* TEKS BACAAN:
- - - - -

Keterangan DPR mengenai Pengujian UU Terhadap UUD 1945

Keterangan DPR Perkara No. 56/PUU-XV/2017 / 18-08-2017

No. 5/1969 tentang Pernyataan berbagai Penetapan Presiden dan Peraturan Presiden sebagai Undang-Undang.

Kerugian Konstitusional:
Para Pemohon dalam permohonannya mengemukakan bahwa hak
konstitusionalnya telah dirugikan dan dilanggar oleh
berlakunya ketentuan pasal-pasal a quo sebagaimana
dikemukakan dalam permohonannya yang pada intinya menyatakan
sebagai berikut:
1. Bahwa ketidakpastian dan ketidakjelasan norma dalam
ketentuan Pasal 1, Pasal 2, dan Pasal 3 UU Penodaan Agama
mengakibatkan adanya ketidakpastian hukum yang telah
meniadakan hak untuk menganut aliran agama yang berada di
Indonesia oleh para penganutnya yang beribadah secara
internal yang merupakan bagian dari aliran-aliran yang telah
ada dan aktif menjalankan kehidupan keagamaannya yang dalam
wujud konkritnya Para Pemohon sulit beribadah karena tempat
ibadahnya dibakar, dirusak dan disegel yang diakibatkan oleh
pemberlakuan UU Penodaan Agama. (Vide Perbaikan Permohonan
halaman 10 dan 11)

- - - - -

* CATATAN DATA:
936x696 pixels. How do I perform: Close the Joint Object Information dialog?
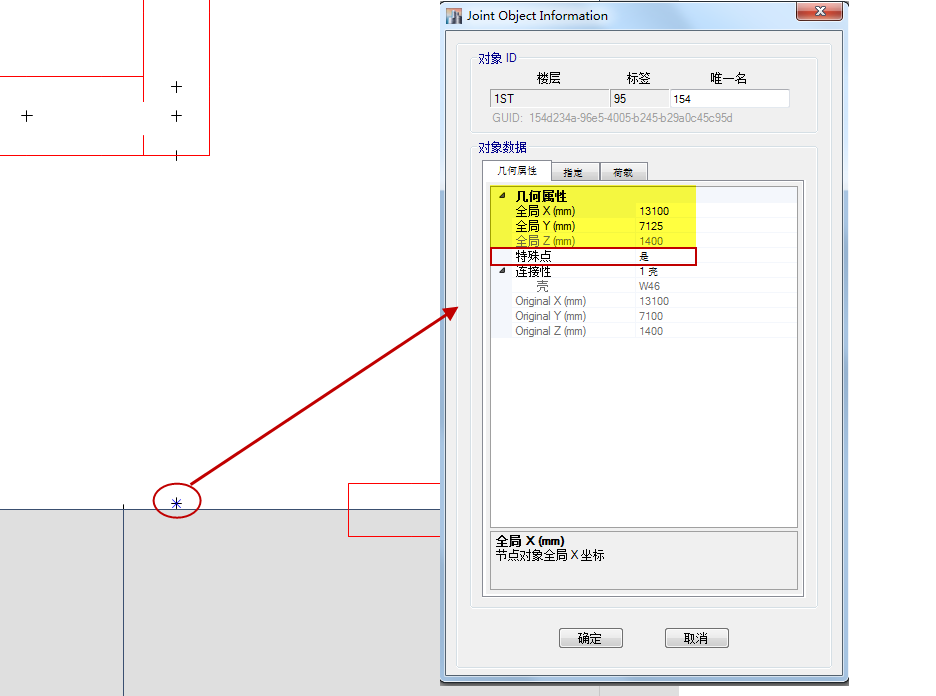820,12

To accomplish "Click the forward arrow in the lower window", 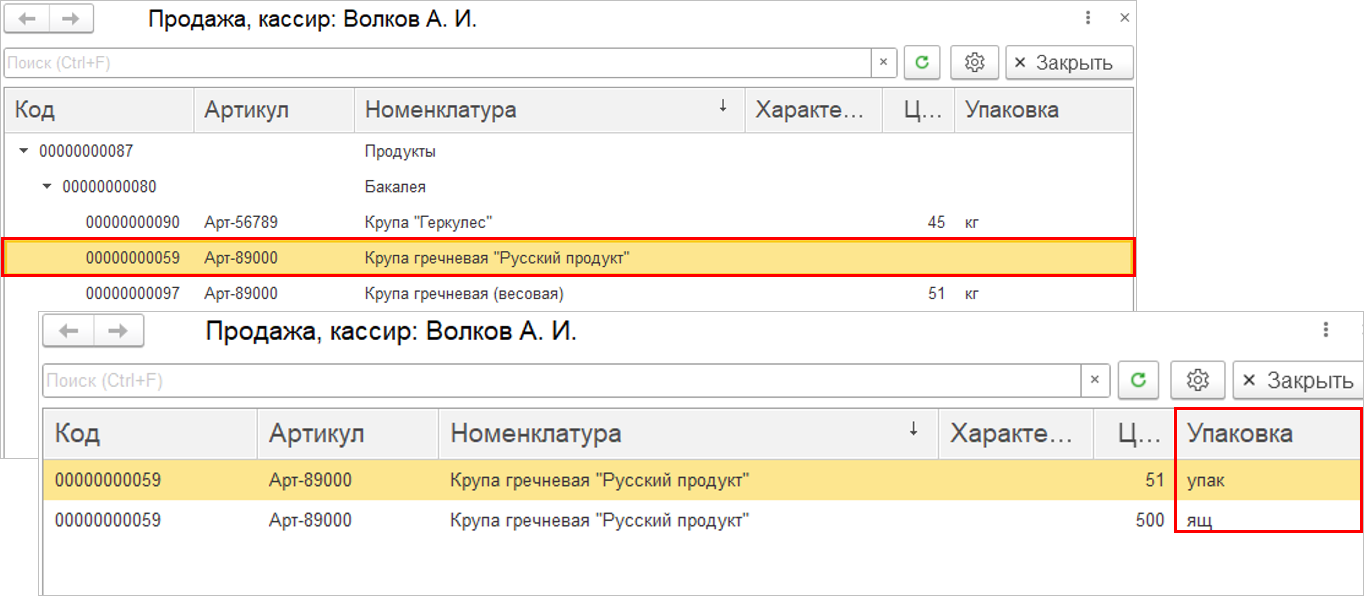I will click(119, 331).
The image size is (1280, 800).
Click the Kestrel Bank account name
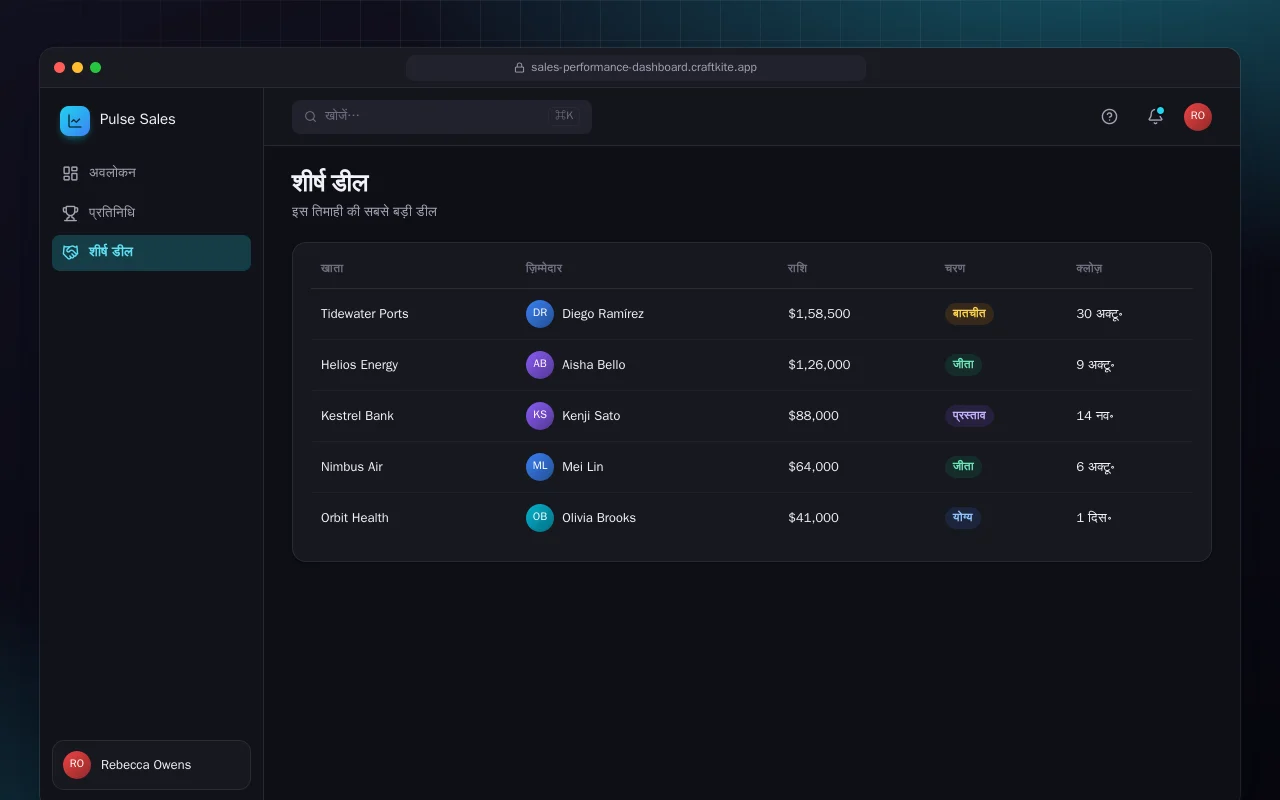[357, 416]
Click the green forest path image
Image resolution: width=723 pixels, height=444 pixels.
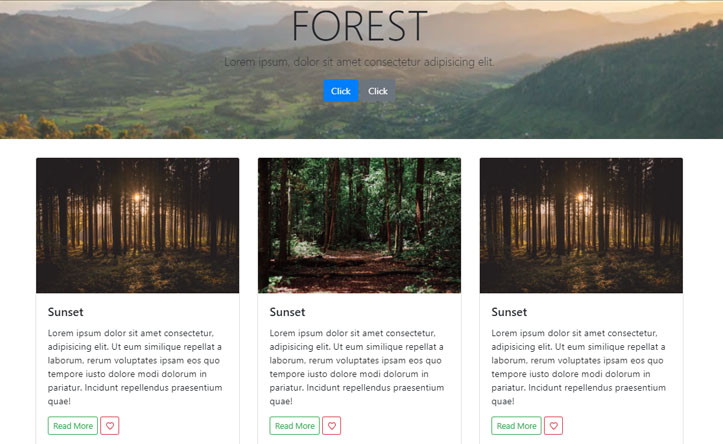[359, 225]
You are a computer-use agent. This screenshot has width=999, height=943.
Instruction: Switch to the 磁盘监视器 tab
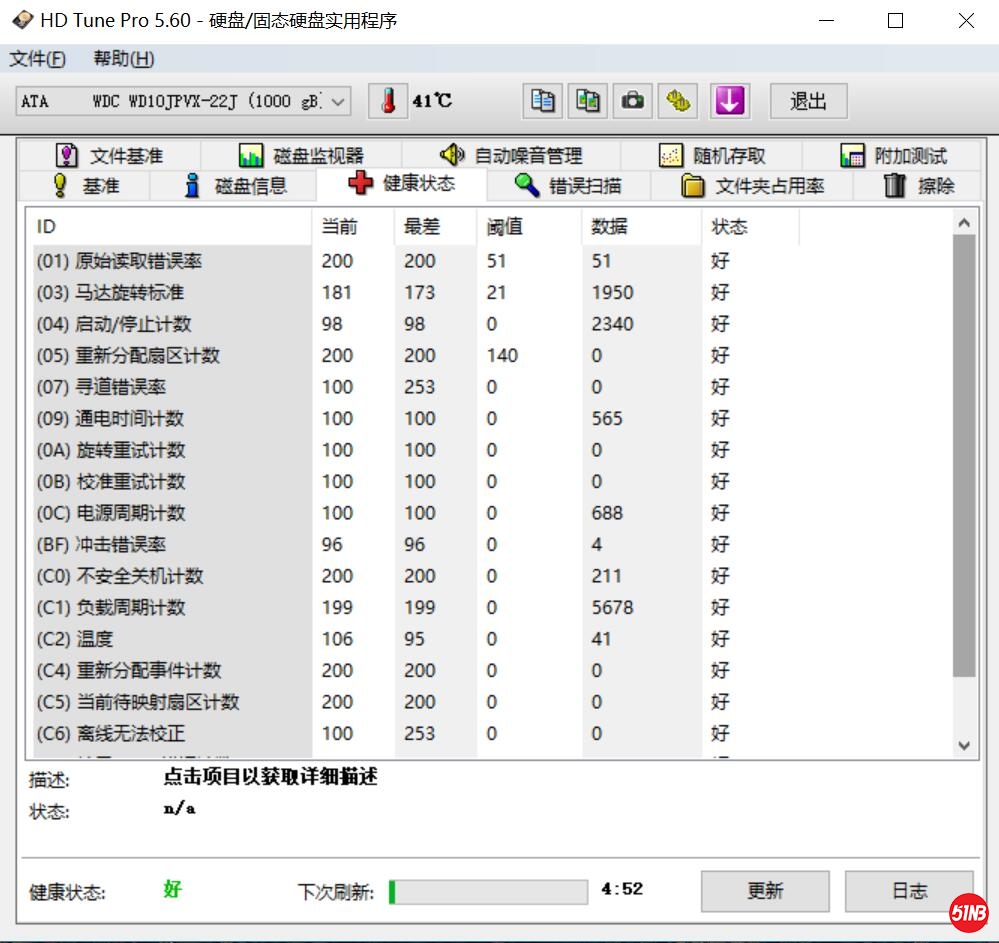(250, 153)
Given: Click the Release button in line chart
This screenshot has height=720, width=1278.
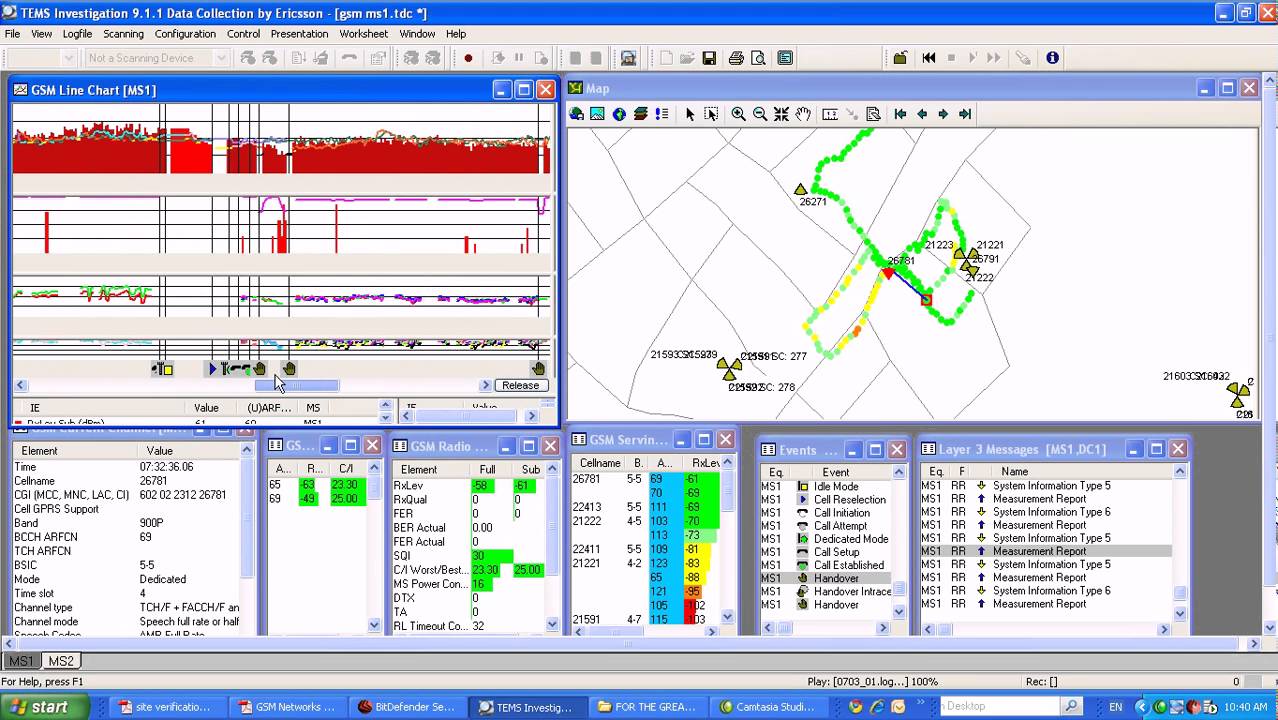Looking at the screenshot, I should pos(520,385).
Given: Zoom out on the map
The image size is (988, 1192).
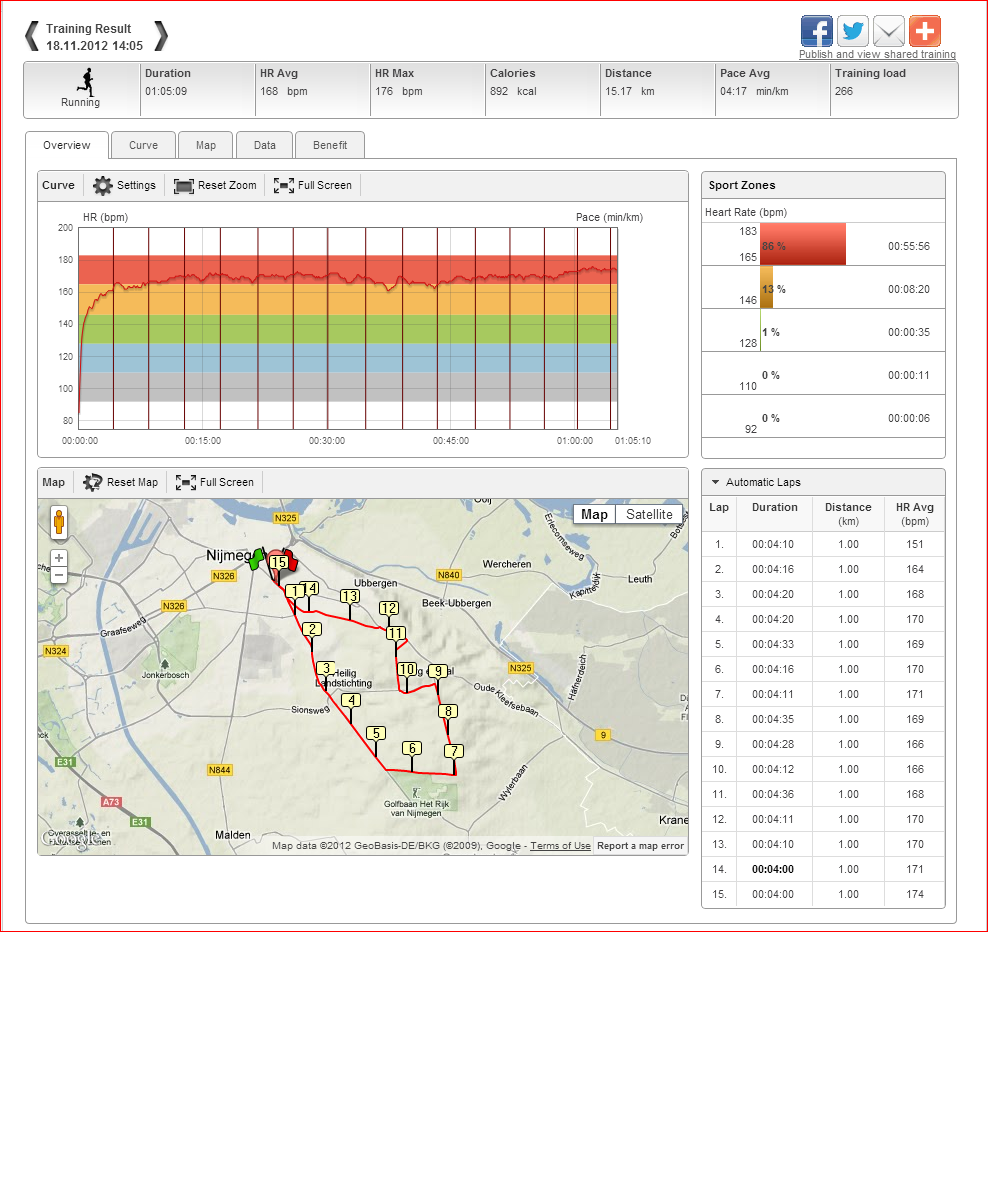Looking at the screenshot, I should [x=59, y=575].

- - - - -

* TUGAS:
Menurut teks bacaan, apa yang terjadi pada tempat ibadah Para Pemohon? Catatan data tidak digunakan di sini.

* HASIL LATIHAN:
Tempat ibadah mereka dibakar, dirusak, dan disegel.